Our method is inspired by recent advances in deep hashing methods (Xia et al. 2014; Lai et al. 2015; Li et al. 2016b; Wang et al. 2016) and discrete hashing methods (Kang et al. 2016; Shen et al. 2015; Gui et al. 2016). Among the above methods, DPSH (Li et al. 2016b) and SDH (Shen et al. 2015) are the most similar ones. It is worthwhile to mention the difference between these methods and our method.

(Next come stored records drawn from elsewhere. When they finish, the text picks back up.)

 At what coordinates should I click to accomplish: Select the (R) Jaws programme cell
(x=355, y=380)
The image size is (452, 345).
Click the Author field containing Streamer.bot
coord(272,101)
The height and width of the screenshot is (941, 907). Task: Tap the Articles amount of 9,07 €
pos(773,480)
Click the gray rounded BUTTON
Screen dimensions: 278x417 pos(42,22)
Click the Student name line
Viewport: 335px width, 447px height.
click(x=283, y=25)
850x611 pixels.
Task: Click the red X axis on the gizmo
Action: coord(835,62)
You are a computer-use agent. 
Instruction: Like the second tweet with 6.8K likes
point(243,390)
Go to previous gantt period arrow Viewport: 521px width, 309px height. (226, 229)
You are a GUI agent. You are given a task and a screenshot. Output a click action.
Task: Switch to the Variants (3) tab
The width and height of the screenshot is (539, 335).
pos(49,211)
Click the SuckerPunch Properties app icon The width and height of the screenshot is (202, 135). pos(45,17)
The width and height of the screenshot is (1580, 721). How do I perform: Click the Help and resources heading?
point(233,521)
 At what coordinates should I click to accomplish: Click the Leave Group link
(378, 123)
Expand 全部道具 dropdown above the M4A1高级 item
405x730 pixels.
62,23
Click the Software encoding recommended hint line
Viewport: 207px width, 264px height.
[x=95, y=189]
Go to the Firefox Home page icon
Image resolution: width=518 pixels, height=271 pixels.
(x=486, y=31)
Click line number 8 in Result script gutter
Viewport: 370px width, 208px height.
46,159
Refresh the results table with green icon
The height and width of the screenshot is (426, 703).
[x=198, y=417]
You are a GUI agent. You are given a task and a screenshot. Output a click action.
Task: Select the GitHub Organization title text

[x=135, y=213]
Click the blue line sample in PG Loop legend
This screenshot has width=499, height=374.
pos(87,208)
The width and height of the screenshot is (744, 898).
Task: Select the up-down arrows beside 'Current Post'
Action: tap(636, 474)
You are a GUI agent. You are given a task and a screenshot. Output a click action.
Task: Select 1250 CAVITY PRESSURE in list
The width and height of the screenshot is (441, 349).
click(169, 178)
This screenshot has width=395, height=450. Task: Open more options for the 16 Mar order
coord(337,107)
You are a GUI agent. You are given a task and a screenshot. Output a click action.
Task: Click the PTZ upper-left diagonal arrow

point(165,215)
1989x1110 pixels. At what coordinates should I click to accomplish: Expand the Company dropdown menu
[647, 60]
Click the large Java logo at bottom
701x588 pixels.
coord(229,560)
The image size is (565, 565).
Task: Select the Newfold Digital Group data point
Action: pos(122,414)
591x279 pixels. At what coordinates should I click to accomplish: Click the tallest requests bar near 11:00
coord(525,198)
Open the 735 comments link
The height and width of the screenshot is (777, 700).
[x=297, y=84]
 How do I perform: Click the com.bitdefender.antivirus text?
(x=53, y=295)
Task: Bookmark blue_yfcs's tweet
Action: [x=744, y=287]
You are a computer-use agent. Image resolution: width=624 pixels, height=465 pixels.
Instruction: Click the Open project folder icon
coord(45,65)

First, we will discuss the difference between SDH and our method. SDH also insists that the optimal hash codes should be ideal for classification. However, the pairwise label information and deep learned features are not exploited in SDH. There is also a simple variant of SDH, whose inputs are the learned features extracted by deep CNN. One drawback of the simple combination of deep CNN and SDH is that it contains two separate learning processes. Compared with the straightforward combination of deep CNN and SDH, our method is an end to end learning framework. The learned hashing codes can be used to guide the learning of image representations, and the learned image representations can give feedback for learning better hash codes. Experimental results have also shown that our method outperforms the simple combination of deep CNN and SDH by a large margin.

Our work also has some relationships with DPSH. One major difference is that the learned binary codes are ideal for classification in our method. Thus a linear classifier is exploited to guide both the feature learning and hash coding procedure. Besides, we constrain the outputs of the last layer to be binary codes, which aims to reduce the quantization error directly. Note that our method is not restricted to the pairwise label information. Other constraints, such as the triplet ranking information, can also be incorporated into our method easily. In the following, we will briefly illustrate how to utilize the triplet ranking information to generate hash codes under our framework.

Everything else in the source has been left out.